== Extracted entries ==

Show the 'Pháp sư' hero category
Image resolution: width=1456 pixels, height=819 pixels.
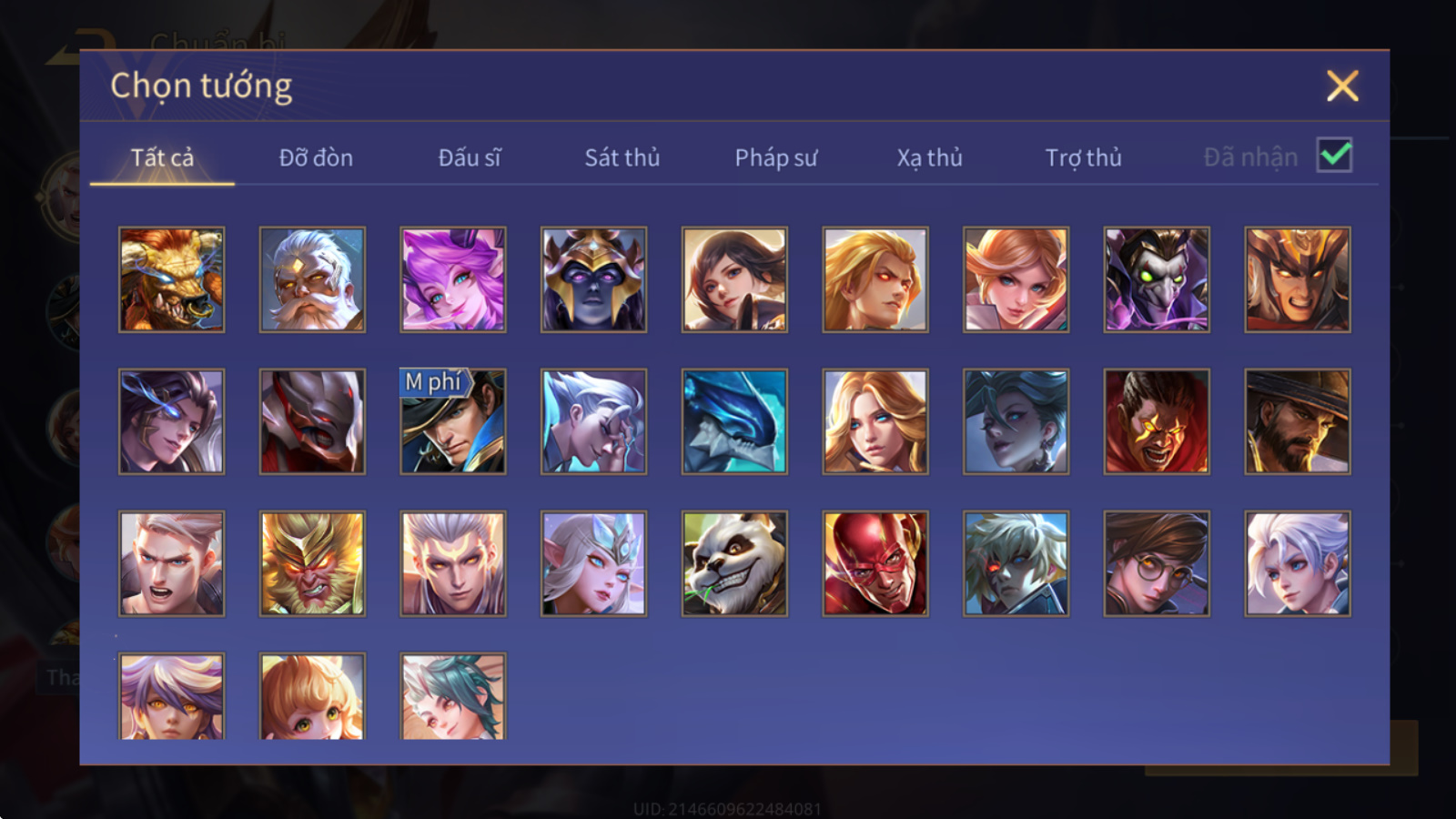point(776,157)
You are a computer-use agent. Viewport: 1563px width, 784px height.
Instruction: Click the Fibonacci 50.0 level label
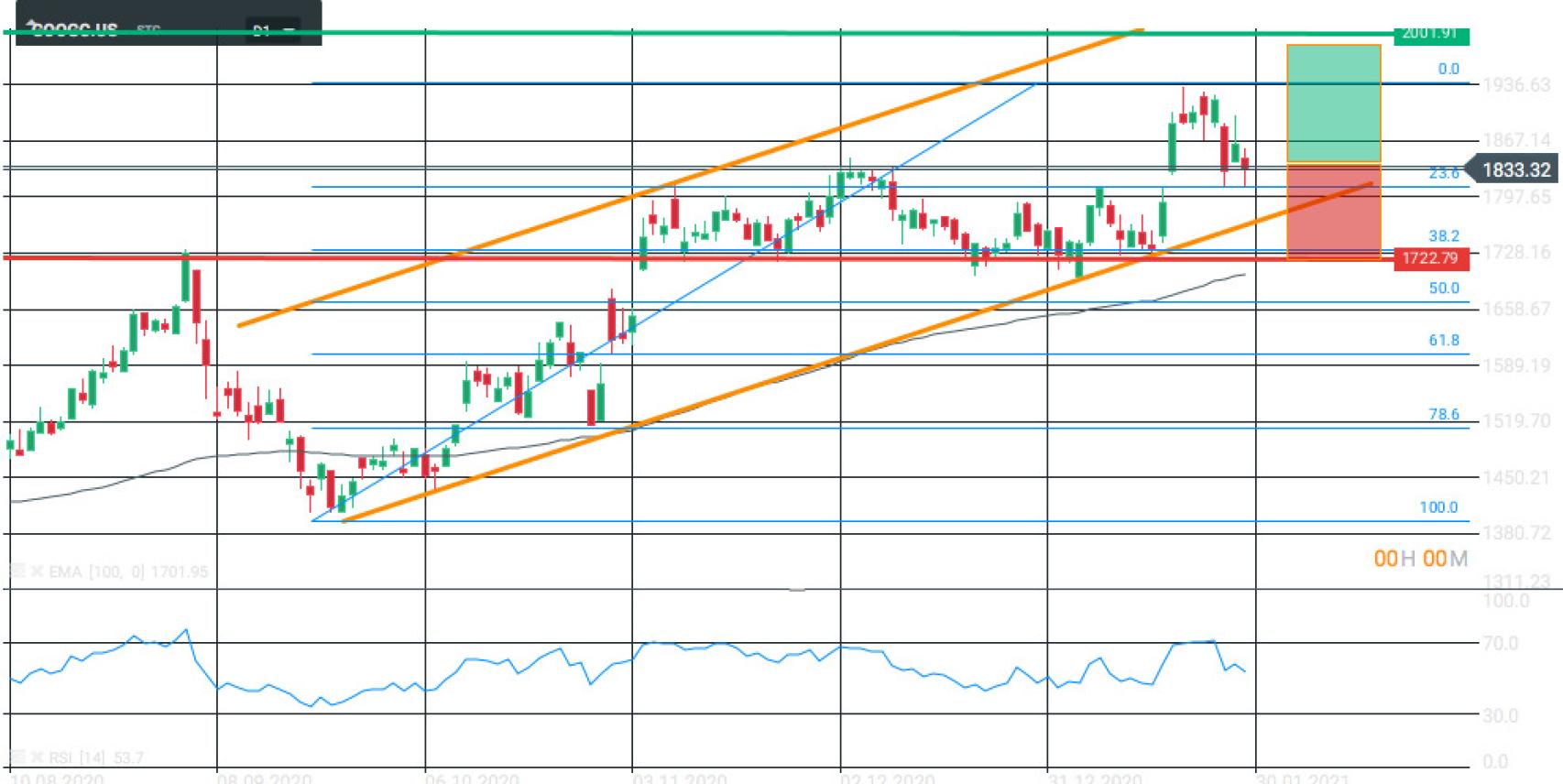(x=1444, y=288)
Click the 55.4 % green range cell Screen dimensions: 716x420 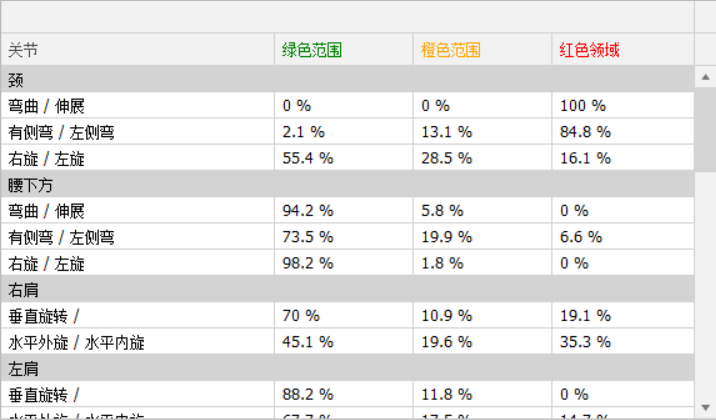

===

*Task*.
Go back to the line that contains "Instruction: Click the" and copy it, along with each line after it through the end of the listing above, exactly and without pictures.

*Task solution*.
Instruction: Click the Fibonacci 50.0 level label
(x=1444, y=288)
Click the 55.4 % green range cell Screen dimensions: 716x420 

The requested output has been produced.